Graph Memory

Graph memory adds a fourth tier to Honi's memory stack — a persistent, queryable knowledge graph backed by edgraph, an edge-native property graph built on Cloudflare Durable Objects. Use it to store entities and relationships that your agent discovers, and retrieve them via traversal rather than keyword or vector search.

Why graph memory?

The other three tiers answer different questions:

Tier	Answers
Working (DO)	"What happened in this conversation?"
Episodic (D1)	"What was said across all conversations?"
Semantic (Vectorize)	"What's conceptually similar to this?"
Graph (edgraph)	"How do these entities relate to each other?"
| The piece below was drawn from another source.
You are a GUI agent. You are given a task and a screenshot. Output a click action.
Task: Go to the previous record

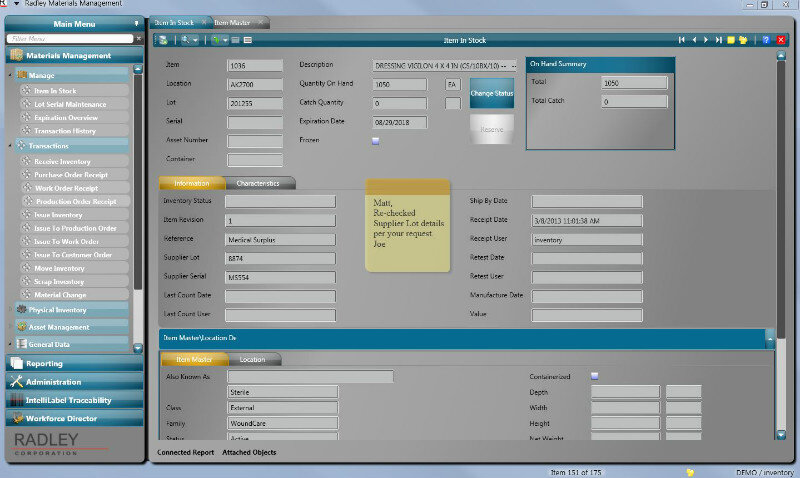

Graph memory is the right choice when your agent needs to reason about structure — org charts, customer relationships, investment portfolios, knowledge maps — rather than just recall past text.

edgraph

edgraph is a property graph database built on Cloudflare Durable Objects. One DO instance per graph. Multi-hop BFS/DFS traversal runs inside the DO using SQLite — zero per-hop network cost. It stores an adjacency index alongside the edges table so traversal cost is proportional to the local neighbourhood, not the total graph size.
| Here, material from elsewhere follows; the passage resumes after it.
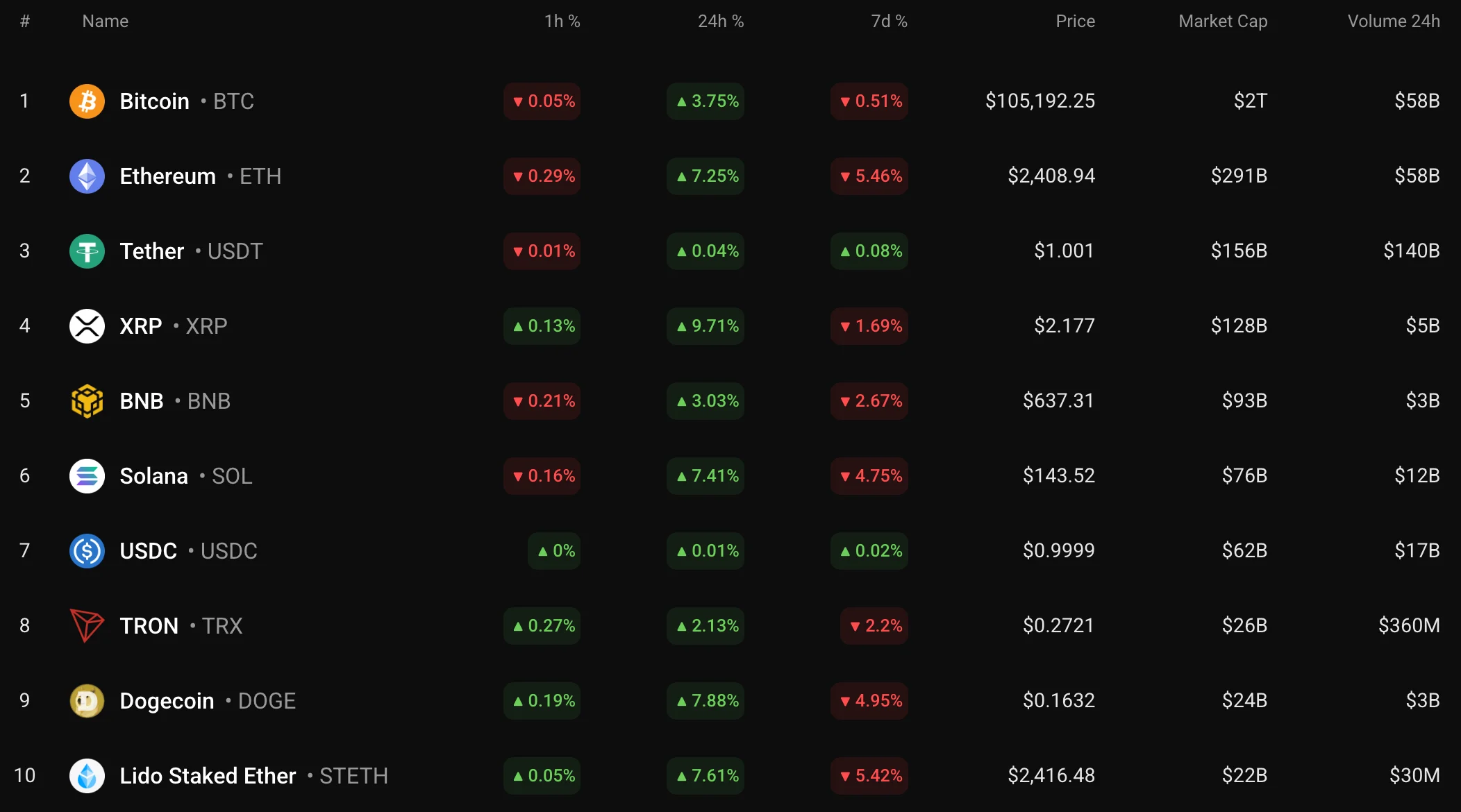Sort by the 24h % column header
Deploy your own edgraph instance:

Shell

1# Clone and deploy edgraph
2git clone https://github.com/stukennedy/edgraph
3cd edgraph && bun install
4wrangler secret put EDGRAPH_API_KEY
5wrangler deploy

Setup

Add edgraph as a CF service binding in your wrangler.toml (preferred — zero latency, CF-internal network) or use an HTTP URL:

TOML

1# Option A: service binding (recommended — same CF account)
2[[services]]
3binding = "EDGRAPH"
4service = "edgraph"
5
6# Option B: external HTTP
7[vars]
8EDGRAPH_URL = "https://edgraph.myapp.workers.dev"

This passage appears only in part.